December 19th, 2007 at 10:03 am
You made an assumption that wasn’t in my words. I was not recommending that the producers and screenwriter make a movie that’s an ode to atheism. I was recommending that they look at the underlying themes of his books which are all about free will and people making choices for themselves, and to defy and question authority. They didn’t go there. They tried to rely on beautiful design and special effects and forgot story. Another argument why the studios are being so stupid with this strike. It really does start with the writer.
I read a very, very long article and interview with Pullman in the Atlantic, and he never attacked Tolkien there. He did go after Lewis, and for my part, I’m glad. Tolkien was a man of his time. When I reread the books there are moments where I cringe a bit, but he was raised in a different era.

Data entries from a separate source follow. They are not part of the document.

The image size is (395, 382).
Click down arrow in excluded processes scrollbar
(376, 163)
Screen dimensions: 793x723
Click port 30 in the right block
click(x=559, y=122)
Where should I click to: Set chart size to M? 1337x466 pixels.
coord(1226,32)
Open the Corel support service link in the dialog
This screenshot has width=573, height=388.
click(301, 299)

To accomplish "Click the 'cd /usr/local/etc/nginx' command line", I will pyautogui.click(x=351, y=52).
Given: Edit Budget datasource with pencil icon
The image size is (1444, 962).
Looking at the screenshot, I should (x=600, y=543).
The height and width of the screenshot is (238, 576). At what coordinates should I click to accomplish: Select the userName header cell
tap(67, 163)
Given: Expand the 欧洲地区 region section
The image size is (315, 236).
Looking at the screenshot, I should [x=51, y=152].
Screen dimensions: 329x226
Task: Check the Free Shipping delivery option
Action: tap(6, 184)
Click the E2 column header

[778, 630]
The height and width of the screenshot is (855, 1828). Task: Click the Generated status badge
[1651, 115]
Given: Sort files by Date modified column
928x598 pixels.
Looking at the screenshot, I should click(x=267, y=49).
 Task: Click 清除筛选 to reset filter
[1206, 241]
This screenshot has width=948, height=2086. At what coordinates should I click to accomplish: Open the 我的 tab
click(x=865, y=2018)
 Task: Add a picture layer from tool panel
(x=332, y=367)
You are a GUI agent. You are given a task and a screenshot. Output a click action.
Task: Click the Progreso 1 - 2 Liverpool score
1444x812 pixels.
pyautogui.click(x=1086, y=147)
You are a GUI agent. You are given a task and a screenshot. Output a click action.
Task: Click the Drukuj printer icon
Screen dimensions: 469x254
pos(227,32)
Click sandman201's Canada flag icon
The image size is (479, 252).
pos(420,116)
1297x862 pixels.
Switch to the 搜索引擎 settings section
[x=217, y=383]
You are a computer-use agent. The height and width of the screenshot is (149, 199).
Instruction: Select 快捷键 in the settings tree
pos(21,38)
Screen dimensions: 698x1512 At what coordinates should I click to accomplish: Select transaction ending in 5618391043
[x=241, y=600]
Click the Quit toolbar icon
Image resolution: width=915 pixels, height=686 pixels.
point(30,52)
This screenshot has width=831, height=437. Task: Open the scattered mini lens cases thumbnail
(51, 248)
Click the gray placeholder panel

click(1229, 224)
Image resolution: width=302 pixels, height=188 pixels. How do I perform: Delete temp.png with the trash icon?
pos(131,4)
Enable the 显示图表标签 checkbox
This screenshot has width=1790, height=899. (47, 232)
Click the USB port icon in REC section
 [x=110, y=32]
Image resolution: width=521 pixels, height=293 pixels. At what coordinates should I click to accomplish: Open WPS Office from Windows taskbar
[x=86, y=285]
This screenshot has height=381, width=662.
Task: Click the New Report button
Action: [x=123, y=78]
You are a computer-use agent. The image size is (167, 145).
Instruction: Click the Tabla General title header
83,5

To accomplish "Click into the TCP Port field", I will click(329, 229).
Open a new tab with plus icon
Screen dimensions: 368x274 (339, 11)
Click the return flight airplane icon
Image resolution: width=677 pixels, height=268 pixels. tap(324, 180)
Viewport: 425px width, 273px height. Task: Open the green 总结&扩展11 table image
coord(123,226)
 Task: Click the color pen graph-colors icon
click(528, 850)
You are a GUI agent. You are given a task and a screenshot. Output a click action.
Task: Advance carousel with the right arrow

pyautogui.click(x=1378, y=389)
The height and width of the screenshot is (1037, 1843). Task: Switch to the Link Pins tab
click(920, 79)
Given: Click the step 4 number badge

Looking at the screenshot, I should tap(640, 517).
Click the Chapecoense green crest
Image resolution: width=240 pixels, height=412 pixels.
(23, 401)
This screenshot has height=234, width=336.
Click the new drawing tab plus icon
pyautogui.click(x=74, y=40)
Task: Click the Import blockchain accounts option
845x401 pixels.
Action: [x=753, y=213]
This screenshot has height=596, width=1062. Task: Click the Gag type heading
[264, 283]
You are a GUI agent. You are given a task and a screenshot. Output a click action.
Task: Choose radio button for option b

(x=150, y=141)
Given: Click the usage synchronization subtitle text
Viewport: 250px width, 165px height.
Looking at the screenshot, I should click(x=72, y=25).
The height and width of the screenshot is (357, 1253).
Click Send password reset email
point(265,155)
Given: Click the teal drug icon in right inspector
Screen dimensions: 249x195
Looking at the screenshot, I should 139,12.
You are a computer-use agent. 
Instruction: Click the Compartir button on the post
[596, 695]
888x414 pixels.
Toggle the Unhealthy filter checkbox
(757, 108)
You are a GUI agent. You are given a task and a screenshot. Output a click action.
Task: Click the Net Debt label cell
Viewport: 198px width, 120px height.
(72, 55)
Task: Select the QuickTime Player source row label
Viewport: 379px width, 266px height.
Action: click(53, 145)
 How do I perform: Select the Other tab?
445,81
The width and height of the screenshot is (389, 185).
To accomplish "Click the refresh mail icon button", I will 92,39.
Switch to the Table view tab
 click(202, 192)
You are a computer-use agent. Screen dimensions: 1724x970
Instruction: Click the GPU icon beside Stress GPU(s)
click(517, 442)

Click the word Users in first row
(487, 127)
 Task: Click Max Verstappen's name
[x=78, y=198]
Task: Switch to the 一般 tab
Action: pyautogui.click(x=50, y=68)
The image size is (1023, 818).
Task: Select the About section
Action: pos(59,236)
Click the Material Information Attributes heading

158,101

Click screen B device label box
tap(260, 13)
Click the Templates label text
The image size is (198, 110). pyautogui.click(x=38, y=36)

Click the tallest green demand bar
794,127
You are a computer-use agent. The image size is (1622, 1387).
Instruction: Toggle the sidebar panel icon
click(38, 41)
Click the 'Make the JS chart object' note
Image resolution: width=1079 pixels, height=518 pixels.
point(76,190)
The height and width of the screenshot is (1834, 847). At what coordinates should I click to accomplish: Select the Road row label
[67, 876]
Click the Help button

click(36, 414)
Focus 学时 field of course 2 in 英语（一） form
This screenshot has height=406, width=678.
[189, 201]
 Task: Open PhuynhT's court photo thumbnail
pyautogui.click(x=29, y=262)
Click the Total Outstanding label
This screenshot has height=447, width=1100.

I will not give Lewis that pass. I found his work to be hateful and distasteful. I couldn’t read the Narnia books because my first exposure was his science fiction set, OUT OF THE SILENT PLANET, etc. I was only fifteen and they had me shaking with rage. He’s not just a misogynist, he fell into active woman hating.
We have no way to know which books will endure and which will be forgotten. I’m sure there are endless papers written on this subject of why some works have legs and others don’t, but I’m not a Lit major so I can’t speak to that. My guess is that works that live on past their era do so because they have deeply humanistic themes that all human’s experience.